This 24-year-old sold used clothes online to cover her $17,000 wedding: ‘I didn’t have to stress’ about debt.

At first, Kaycie Morwood wanted to get rid of her old clothes before starting college. That was the origin of her online store on Poshmark, a marketplace platform for buying and selling clothes and home goods.

During her first semester at California State University, East Bay, she made only $400 in sales. But after studying trends and sellers’ strategies, she learned how to flip clothing from thrift stores and made her casual side hustle profitable.

Since launching her store in June 2016, Morwood has earned $30,000 on the platform, according to documents reviewed by CNBC Make It. For five years, she saved those earnings. Last August, she spent $17,000 of them — plus a $2,000 gift from her parents — to cover her entire wedding.

“It felt perfect to have the extra money, some wiggle room in my budget,” Morwood, 24, tells CNBC Make It. “I didn’t have to stress about my wedding putting me in debt.”

Today, Morwood is a full-time biomedical researcher with a salary of $55,000 per year. She commits two hours weekly to her side hustle, earning an additional $7,000 last year. “It takes about two minutes to set up. Then I’ll go watch Netflix, work out or go to my daytime job,” she says. “Then at night, when I’m laying in bed, I just answer questions, edit listings, and do easy maintenance work.”

Morwood has also found success selling different items on other platforms, including Facebook Marketplace and Mercari, resulting in an additional $8,000 savings. Here’s how she uses data to navigate those reselling markets and what she plans to do with the rest of her savings.

A very lucrative pink puppy
In her side hustle’s early days, Morwood says she spent months casually selling clothes she already owned and silently stalking other users’ stores to figure out how to expand her own. She also needed a fashion education: Wearing school uniforms through eighth grade left her out of the style loop, she says

“I wore the same outfit every day for nine years, so I wasn’t in tune with fashion,” she says. “I quickly learned people are biased toward brands.” In March 2017, she had her first big break with an $8 Victoria’s Secret PINK Princess dog. Another seller was trying to get rid of a set of the logoed, magenta stuffed pups. Based on prior research, Morwood figured she could buy the largest one from the group and resell it for $50.

After buying the dog, she did some more research — and found that it was going for more than $1,000 on other resale apps. She immediately listed it on Mercari, a Japanese reselling platform geared toward gifts and toys, for $2,000. It eventually sold for $1,200. Morwood later learned that it was one of only 20 ever made. “It taught me that anything is possible regarding reselling,” she says.

Reselling like a data scientist
Despite earning more than $1,000 from the stuffed animal, Morwood says she primarily sticks to selling clothes. The buyer base on Poshmark is more significant: It has roughly 80 million monthly users, according to its website. For comparison, Mercari says it had 19 million monthly users last year.

Poshmark’s search function also lists the prices of frequently sold items, which helps Morwood continually adapt her resale strategies. She says that her constant monitoringenabledat data helped roughly double her revenue every year from 2017 to 2020.

Now that the wedding is over, she’s putting about $6,000 of her savings per year into a Roth IRA, and putting the rest toward the couple’s mortgage, she says. The side hustle’s success has even inspired her husband, Drew, to start his Poshmark store. Their new house has a second bedroom dedicated entirely to Poshmark inventory, Morwood says.

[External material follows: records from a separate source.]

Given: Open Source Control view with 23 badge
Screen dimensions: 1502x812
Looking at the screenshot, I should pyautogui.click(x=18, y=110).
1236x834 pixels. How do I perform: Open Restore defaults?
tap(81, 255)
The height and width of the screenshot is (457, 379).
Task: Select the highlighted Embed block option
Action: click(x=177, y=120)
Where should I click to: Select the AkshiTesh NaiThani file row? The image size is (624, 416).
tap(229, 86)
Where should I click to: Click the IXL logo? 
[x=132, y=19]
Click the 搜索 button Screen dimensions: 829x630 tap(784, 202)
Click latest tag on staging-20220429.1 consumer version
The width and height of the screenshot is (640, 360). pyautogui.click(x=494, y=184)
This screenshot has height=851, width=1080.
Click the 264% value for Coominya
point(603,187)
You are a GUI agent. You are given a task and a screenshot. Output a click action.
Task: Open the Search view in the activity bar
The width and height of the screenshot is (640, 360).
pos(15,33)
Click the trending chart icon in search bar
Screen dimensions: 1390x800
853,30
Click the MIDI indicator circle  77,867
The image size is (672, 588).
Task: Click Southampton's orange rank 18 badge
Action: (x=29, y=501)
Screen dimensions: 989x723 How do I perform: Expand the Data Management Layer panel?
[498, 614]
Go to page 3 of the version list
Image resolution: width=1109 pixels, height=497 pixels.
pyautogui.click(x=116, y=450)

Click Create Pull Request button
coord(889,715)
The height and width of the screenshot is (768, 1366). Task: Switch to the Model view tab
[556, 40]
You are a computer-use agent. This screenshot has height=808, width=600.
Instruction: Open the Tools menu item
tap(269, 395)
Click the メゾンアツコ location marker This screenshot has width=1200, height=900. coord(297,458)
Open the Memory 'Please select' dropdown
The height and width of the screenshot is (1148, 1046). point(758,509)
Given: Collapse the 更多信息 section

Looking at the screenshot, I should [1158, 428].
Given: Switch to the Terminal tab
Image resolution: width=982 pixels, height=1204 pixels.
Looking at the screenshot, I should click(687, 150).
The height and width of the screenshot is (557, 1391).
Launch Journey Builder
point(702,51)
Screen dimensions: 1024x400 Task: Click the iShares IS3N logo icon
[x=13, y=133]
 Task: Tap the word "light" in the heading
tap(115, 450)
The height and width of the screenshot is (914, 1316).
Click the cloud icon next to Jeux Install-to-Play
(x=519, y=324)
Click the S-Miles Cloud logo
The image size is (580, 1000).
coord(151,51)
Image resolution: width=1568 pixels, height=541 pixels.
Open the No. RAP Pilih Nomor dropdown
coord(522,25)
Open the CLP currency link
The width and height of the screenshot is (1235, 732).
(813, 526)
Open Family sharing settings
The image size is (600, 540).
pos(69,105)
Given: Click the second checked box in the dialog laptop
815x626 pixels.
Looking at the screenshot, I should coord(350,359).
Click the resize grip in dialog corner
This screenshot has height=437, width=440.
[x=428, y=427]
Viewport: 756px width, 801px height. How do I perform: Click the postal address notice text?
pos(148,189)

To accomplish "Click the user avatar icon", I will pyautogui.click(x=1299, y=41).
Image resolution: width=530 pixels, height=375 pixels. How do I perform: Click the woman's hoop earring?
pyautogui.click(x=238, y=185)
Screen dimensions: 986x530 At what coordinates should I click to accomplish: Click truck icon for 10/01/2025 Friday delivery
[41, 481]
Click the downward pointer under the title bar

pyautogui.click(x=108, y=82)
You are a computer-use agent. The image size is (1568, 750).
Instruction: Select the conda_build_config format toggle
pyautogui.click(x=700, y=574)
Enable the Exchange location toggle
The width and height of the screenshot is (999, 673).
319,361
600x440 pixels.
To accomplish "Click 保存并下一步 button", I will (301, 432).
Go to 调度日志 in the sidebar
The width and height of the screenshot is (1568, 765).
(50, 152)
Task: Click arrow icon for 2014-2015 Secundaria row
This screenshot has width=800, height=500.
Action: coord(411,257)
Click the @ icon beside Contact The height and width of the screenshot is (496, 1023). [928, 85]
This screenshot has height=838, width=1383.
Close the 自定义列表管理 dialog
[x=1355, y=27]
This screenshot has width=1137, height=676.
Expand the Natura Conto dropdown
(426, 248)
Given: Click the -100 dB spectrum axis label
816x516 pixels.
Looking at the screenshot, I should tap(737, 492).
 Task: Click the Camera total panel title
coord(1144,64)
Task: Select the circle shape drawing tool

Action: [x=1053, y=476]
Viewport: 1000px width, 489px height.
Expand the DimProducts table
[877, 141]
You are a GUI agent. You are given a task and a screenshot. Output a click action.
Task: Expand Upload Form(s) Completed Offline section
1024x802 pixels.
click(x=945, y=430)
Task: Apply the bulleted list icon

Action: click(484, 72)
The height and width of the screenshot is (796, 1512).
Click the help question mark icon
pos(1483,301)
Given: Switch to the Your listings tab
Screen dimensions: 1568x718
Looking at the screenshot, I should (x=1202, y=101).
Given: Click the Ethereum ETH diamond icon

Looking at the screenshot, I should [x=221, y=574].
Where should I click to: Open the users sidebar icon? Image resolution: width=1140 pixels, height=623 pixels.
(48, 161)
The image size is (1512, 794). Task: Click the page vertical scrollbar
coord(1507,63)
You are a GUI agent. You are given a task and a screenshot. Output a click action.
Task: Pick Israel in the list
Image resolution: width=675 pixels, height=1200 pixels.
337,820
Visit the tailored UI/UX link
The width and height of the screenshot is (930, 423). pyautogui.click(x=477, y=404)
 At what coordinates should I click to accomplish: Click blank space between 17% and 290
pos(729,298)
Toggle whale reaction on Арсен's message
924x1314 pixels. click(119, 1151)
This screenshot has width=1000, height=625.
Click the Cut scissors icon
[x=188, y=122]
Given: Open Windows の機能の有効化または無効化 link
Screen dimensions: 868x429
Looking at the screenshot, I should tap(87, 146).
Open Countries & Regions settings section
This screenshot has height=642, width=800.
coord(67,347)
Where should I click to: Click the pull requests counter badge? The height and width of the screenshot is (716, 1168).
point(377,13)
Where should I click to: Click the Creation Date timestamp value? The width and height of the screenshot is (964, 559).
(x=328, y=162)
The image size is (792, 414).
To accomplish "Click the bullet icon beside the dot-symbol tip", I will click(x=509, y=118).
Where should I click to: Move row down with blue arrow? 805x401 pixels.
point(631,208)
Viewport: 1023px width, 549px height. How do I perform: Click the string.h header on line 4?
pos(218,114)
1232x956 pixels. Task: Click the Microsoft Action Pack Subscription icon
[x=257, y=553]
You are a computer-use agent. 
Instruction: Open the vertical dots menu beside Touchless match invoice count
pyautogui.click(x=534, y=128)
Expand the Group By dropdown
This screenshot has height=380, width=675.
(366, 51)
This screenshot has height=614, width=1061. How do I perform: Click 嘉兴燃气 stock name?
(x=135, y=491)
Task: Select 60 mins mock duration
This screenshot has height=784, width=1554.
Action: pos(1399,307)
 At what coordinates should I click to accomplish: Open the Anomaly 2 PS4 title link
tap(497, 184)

The work comes with challenges. Some features on the app make it hard for sellers to defend themselves. Morwood says: When cases are opened against sellers, typically for damaged or stained clothing, the seller gets put in a group chat with a Poshmark representative and the buyer. The buyer almost always wins,

As a preventative measure, Morwood says she takes photos of every piece of clothing before it’s shipped to confirm it was clean and intact when sold. In some instances, Poshmark has refunded the buyer and still paid her for sale, she says.

The other challenge is time. She says that if it were up to her, she’d quit her full-time job and pursue selling clothing full-time. “The biggest con of my side hustle is: I like it more than my full-time job,” Morwood says. “If I get my closet up and going to the point where I’m making five figures a year, then I would feel comfortable leaving my full-time job.”